==== Extracted entries
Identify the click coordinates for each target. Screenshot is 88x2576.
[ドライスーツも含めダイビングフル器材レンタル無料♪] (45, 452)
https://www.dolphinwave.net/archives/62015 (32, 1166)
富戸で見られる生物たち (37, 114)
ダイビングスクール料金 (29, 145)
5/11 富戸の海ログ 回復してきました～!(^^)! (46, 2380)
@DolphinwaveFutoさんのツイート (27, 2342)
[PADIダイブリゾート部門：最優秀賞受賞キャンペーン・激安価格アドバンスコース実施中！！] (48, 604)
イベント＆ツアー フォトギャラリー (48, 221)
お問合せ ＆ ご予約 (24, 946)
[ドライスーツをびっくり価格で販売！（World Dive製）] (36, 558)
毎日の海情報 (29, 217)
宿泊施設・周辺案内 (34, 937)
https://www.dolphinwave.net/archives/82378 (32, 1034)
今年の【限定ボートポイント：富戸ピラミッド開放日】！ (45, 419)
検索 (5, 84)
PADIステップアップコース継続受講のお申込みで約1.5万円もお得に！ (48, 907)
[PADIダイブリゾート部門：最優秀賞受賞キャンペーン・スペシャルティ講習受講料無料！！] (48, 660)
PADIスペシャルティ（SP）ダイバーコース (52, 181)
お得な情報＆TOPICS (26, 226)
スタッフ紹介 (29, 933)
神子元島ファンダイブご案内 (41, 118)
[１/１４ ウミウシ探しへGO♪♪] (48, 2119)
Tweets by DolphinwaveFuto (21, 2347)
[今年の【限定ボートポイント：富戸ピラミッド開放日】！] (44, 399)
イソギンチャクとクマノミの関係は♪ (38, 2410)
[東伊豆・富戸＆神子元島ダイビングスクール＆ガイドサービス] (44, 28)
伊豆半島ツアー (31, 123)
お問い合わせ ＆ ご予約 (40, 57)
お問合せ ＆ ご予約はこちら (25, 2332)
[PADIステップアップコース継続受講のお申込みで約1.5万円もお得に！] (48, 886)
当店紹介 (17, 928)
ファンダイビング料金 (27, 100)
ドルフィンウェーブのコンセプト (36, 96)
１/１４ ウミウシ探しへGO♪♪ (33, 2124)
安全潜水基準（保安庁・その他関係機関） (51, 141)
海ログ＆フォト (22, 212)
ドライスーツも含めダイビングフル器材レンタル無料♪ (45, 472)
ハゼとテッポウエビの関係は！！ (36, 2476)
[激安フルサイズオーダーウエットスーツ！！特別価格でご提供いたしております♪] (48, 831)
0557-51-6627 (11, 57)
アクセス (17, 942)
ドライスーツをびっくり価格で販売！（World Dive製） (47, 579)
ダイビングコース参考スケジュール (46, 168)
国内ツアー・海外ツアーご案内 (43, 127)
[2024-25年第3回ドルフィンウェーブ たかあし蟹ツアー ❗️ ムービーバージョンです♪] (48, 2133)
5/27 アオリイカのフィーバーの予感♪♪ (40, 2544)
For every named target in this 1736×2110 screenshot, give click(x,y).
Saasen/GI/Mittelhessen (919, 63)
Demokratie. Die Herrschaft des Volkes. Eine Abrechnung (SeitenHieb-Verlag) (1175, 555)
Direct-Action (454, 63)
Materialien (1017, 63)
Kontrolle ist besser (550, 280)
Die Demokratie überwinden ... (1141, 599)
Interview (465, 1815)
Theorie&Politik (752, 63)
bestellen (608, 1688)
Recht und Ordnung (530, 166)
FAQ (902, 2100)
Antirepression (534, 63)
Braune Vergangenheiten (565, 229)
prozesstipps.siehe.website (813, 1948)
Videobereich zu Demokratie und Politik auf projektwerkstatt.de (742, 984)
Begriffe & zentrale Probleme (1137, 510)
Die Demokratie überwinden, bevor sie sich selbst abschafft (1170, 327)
========
What you will do: Show the lines where the word "https" appears in the entries.

Answer to this problem:
https://www.dolphinwave.net/archives/62015 (32, 1166)
https://www.dolphinwave.net/archives/82378 (32, 1034)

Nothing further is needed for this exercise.